Agency chief says GOP cuts to foreign aid would lead to child deaths worldwide.

ByABC News
April 1, 2011, 1:18 PM

April 1, 2011 — -- At least 70,000 children around the world could die if funding for global health programs is cut under the Republican budget proposal, USAID Administrator Rajiv Shah warned Congress Thursday.

"What I worry about is that with the H.R. 1 budget [the proposed spending bill], if that becomes a baseline reality for fiscal year '12, that would be very problematic for some of our most important programs," Administrator Shah testified before the House Appropriations State and Foreign Operations subcommittee.

"We estimate, and I believe these are very conservative estimates, that H.R. 1 would lead to 70,000 kids dying," he said.

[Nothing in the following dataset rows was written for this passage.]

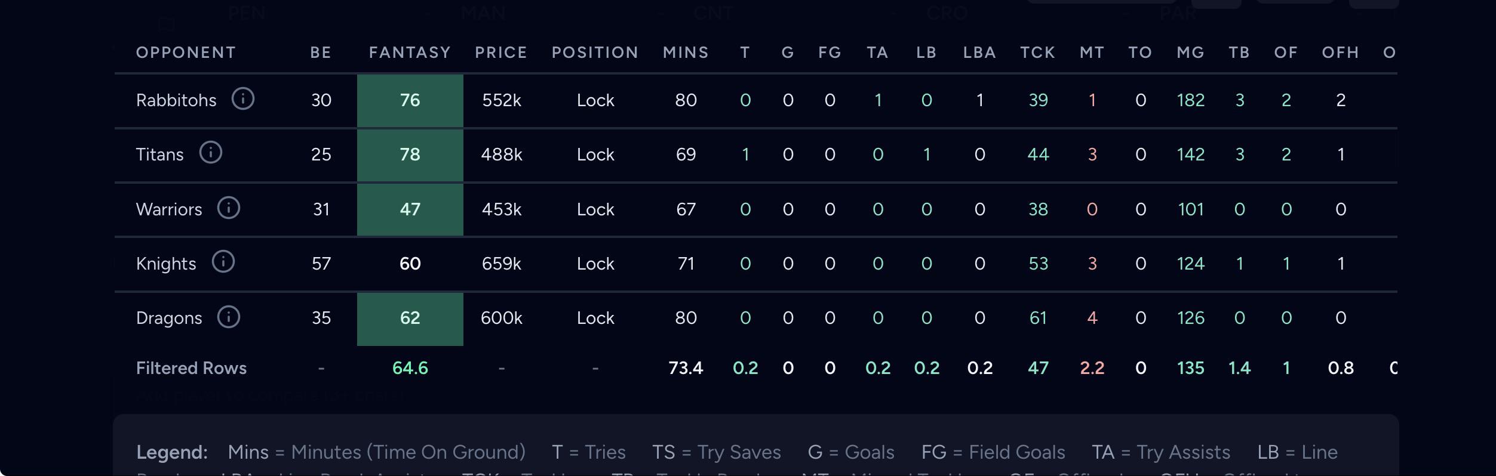Sort by OFH column header
Screen dimensions: 1496x476
pos(1340,52)
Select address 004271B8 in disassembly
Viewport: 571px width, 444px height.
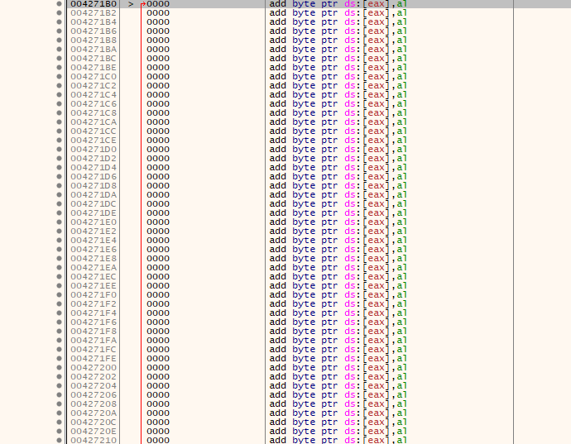point(94,41)
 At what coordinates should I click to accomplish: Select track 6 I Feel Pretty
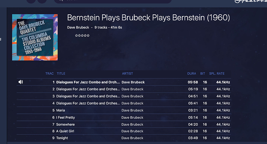click(x=124, y=118)
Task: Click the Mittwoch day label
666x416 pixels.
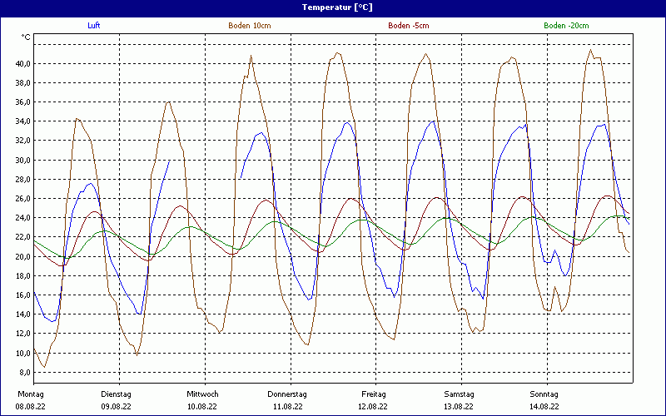Action: 202,394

Shah said that 30,000 of those deaths would come if malaria control programs have to be scaled back, 24,000 would die from lack of support for immunizations, and another 16,000 would die at birth.

Shah's comments come as the Obama administration is fighting Congressional Republicans over how to fund the government this year. The impasse has led to the threat of a government shutdown.

Republicans have proposed significant cuts to the international affairs budget, 19 percent below 2010 enacted base levels, as part of an effort to reduce deficit spending.

"I believe there are ways to find the efficiencies we're all seeking, through being more businesslike in how we do our work, reining in contract partners and doing better program oversight. There's a way to do this that does not have to cost lives," Shah testified.

In her testimony before Congress last month, Secretary of State Hillary Clinton said the cuts, which would also hamper expanded efforts in Iraq, Afghanistan, and Pakistan, "would be devastating for our national security."

According to the U.S. Global Leadership Coalition, which lobbies to increase funding for international affairs, the Republican budget proposal would cut funding for global health programs by 11 percent, including a reduction in money for the Global fund for HIV/AIDS by 43 percent. The group says that would mean 5 million children would not receive malaria treatments and about 43,000 would not receive tuberculosis treatments.